Chapter 7: Membranes: Structure, Function & Chemistry

Cellular boundaries are established by sophisticated membrane structures that act as both physical walls and selective gateways for every living cell and its internal organelles. This chapter details the historical evolution of our understanding of membrane architecture, moving from early lipid "coat" theories to the universally accepted fluid mosaic model, which describes a dynamic sea of phospholipids interspersed with a diverse array of functional proteins. These biological barriers are primarily composed of amphipathic lipids, including various phospholipids, glycolipids—which are critical for nervous system function and determining ABO blood groups—and sterols such as cholesterol that serve as essential fluidity buffers. Fluidity is a central theme, governed by fatty acid tail length and the degree of saturation, with many organisms performing homeoviscous adaptation to maintain membrane integrity across varying environmental temperatures.
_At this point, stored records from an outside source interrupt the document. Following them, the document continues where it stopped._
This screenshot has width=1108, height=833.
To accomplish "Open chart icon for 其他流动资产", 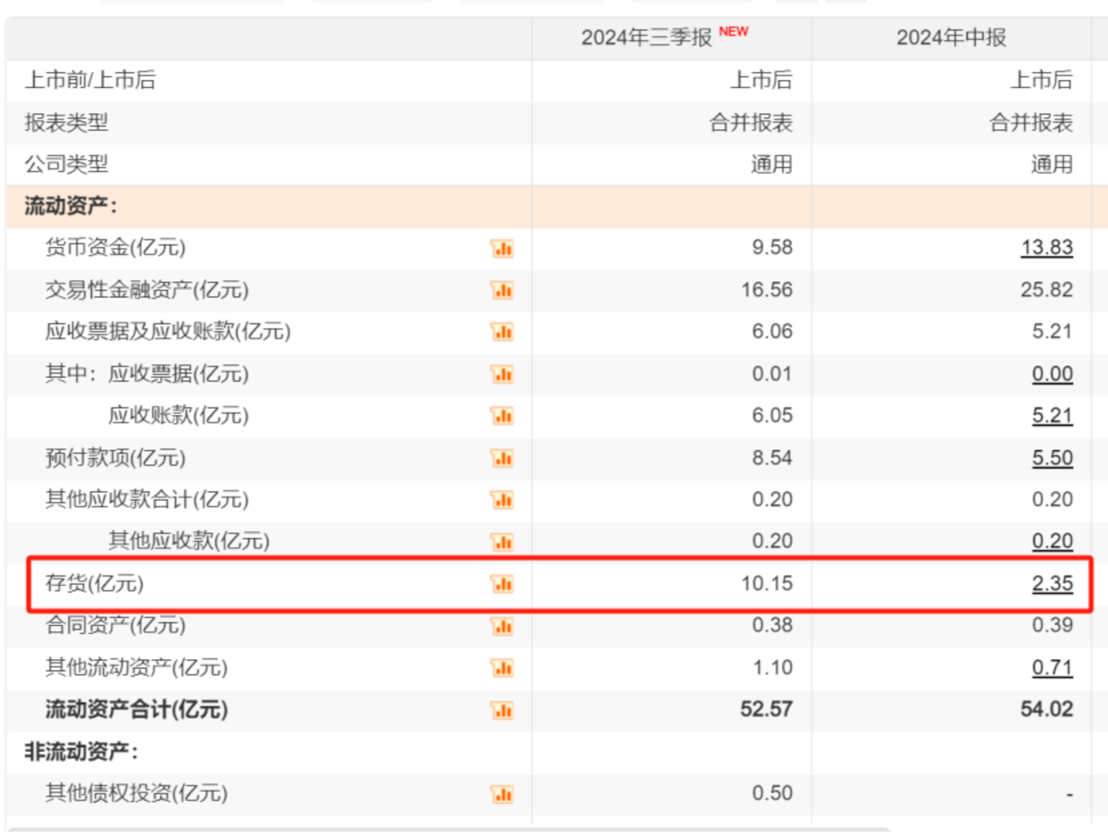I will [502, 667].
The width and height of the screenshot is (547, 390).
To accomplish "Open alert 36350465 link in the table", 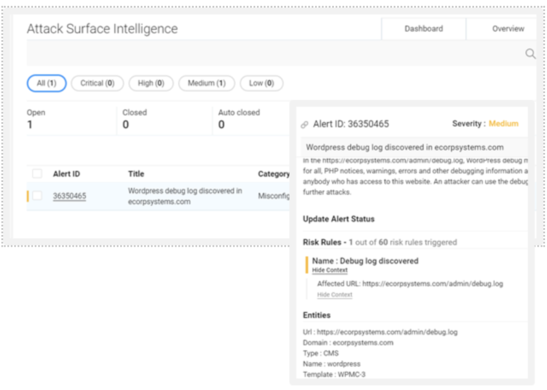I will click(x=69, y=196).
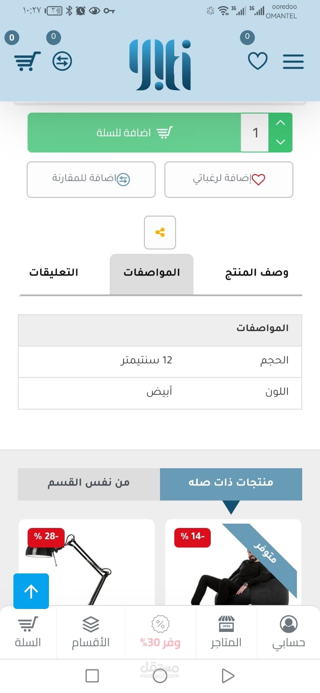
Task: Select the من نفس القسم tab
Action: point(89,483)
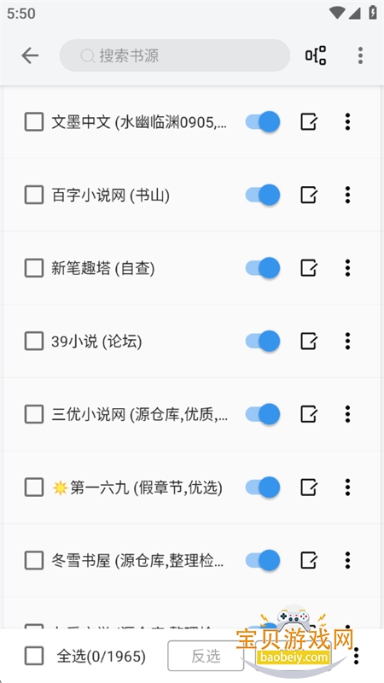The image size is (384, 683).
Task: Focus the 搜索书源 search field
Action: point(175,55)
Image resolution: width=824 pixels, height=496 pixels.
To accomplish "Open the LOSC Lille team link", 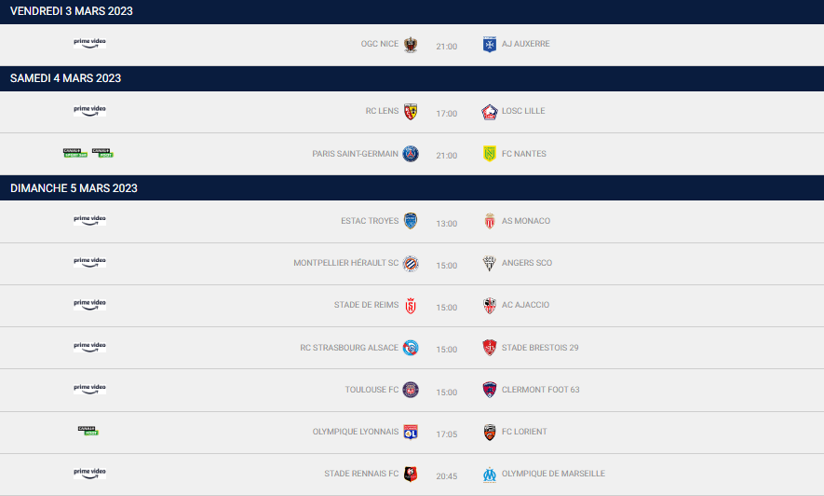I will [x=523, y=111].
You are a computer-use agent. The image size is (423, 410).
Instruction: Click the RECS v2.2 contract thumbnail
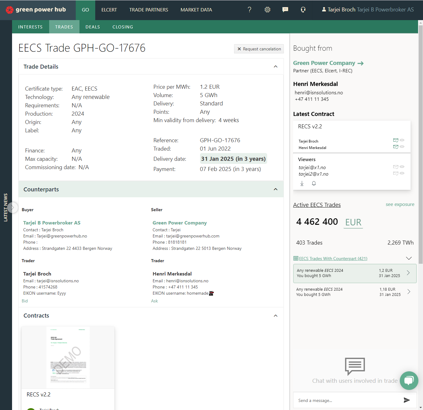tap(68, 357)
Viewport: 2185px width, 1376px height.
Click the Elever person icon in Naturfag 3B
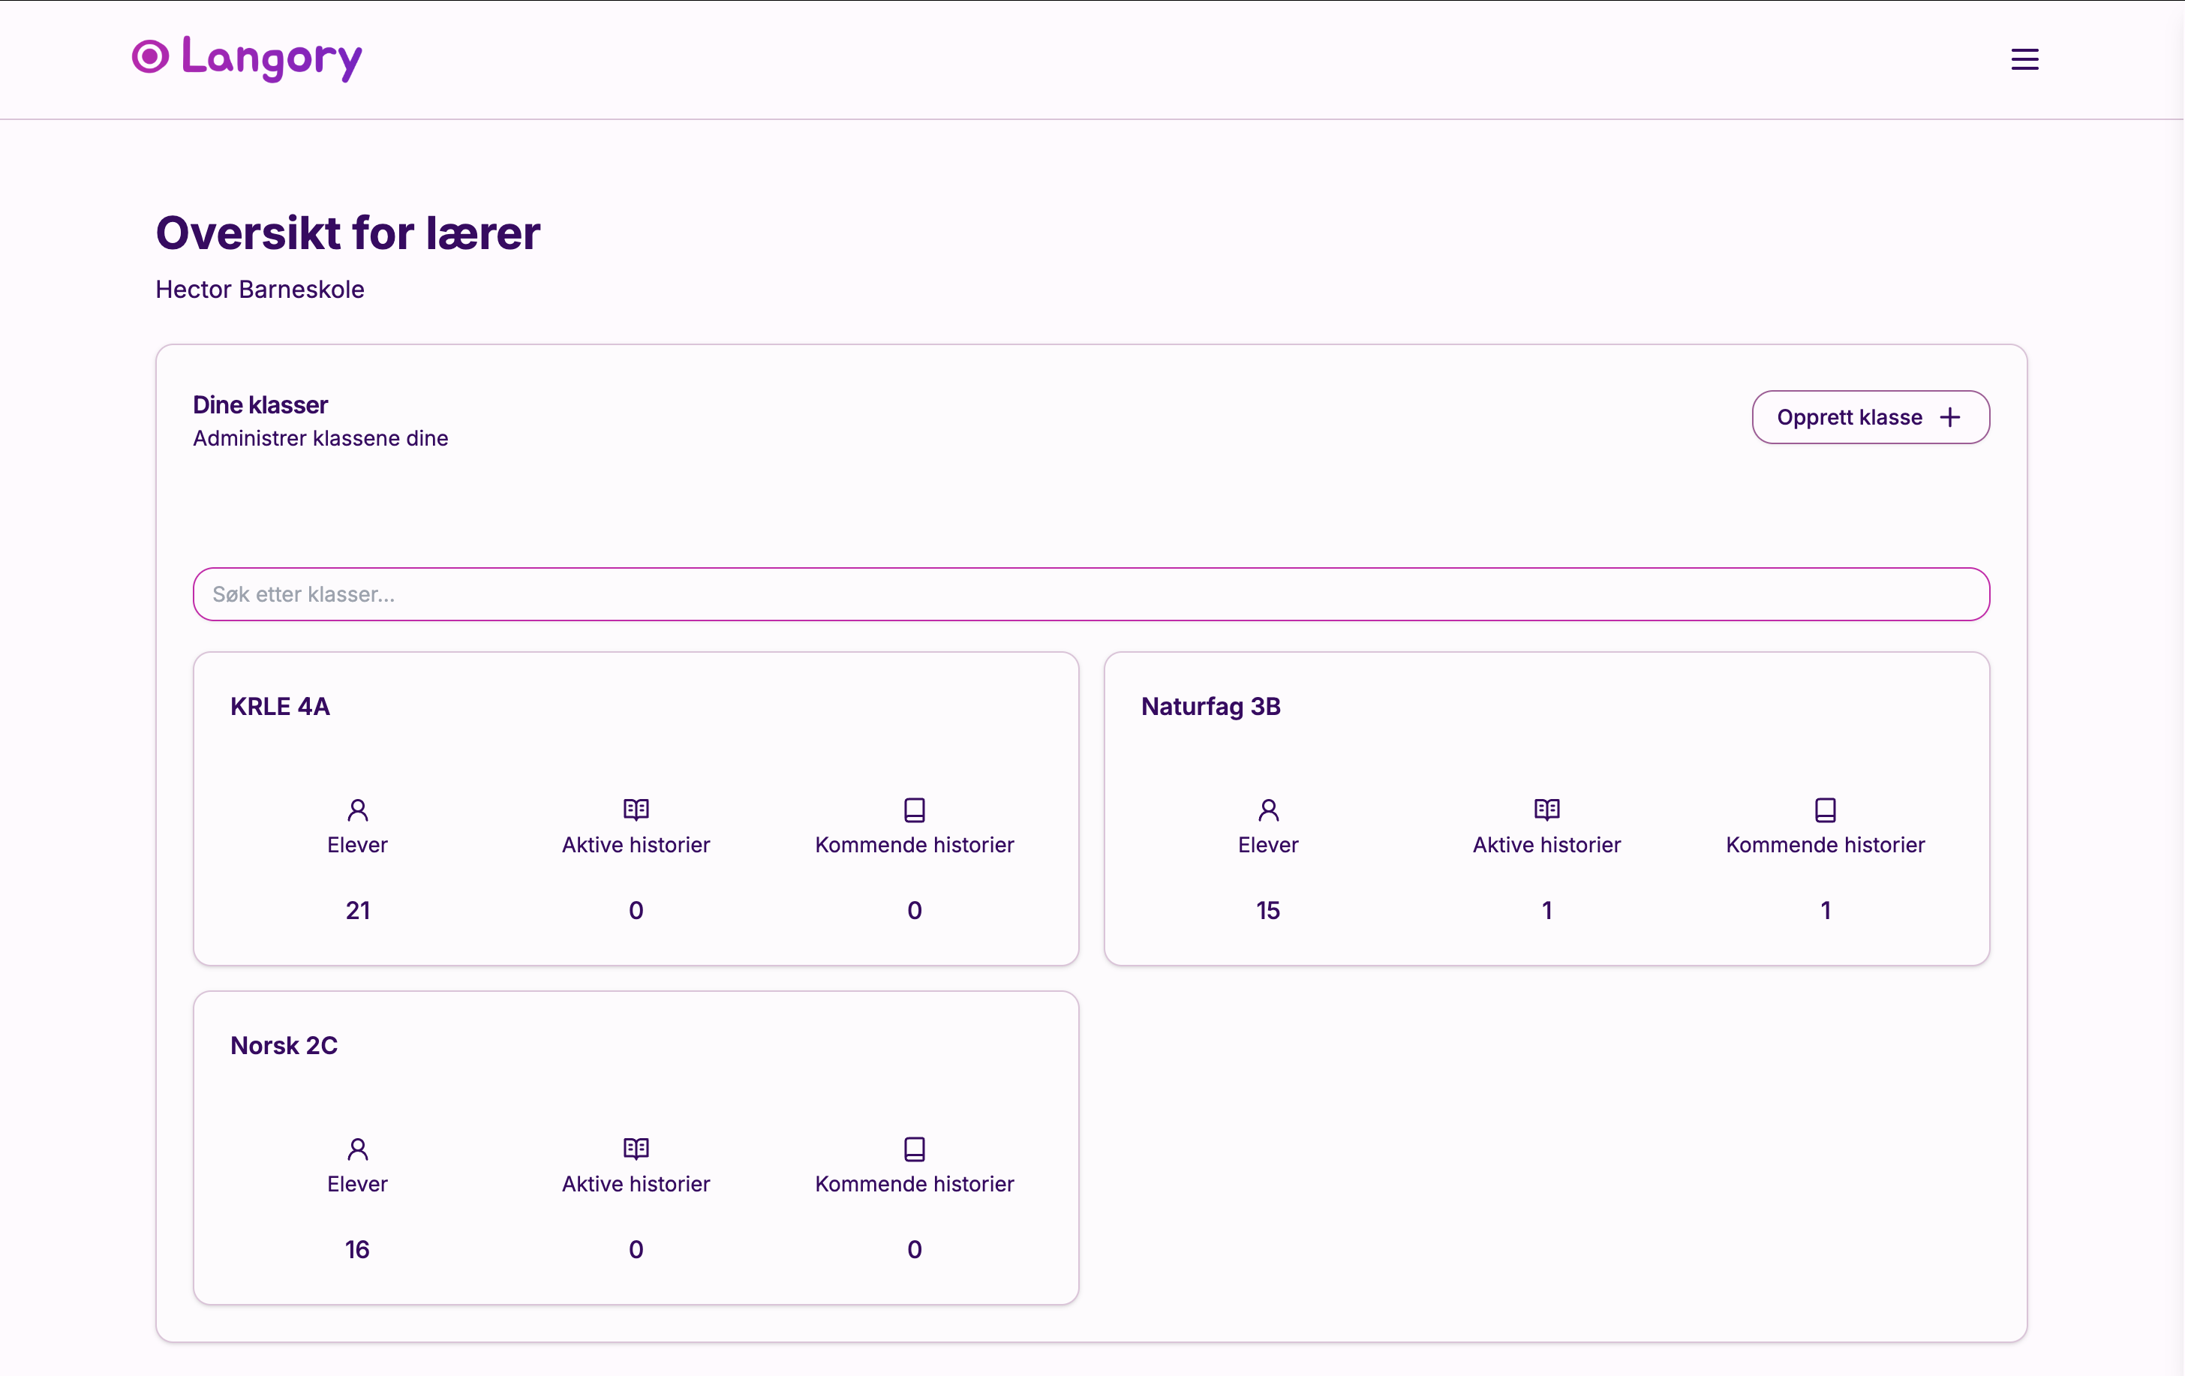coord(1269,809)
The "mosaic" aspect of the membrane is provided by proteins categorized as integral, peripheral, or lipid-anchored, which carry out vital tasks such as nutrient transport through specialized channels and carriers, signal transduction via surface receptors, and structural support. Research techniques like freeze-fracture microscopy and fluorescence recovery after photobleaching (FRAP) have visually confirmed that while these components are often in constant lateral motion, their movement can be restricted by anchoring to the internal cytoskeleton or by being sequestered into specialized microdomains known as lipid rafts. Furthermore, the asymmetric nature of membranes—where the inner and outer layers differ significantly in chemical and protein composition—ensures that specific processes like cell-to-cell recognition, often mediated by a carbohydrate-rich "sugar coat" called the glycocalyx, occur specifically at the external surface. By exploring the unique protein meshwork of the erythrocyte, the chapter illustrates how these molecular interactions provide the mechanical stability necessary for cells to survive physical stresses while regulating the complex flow of information and materials required for life.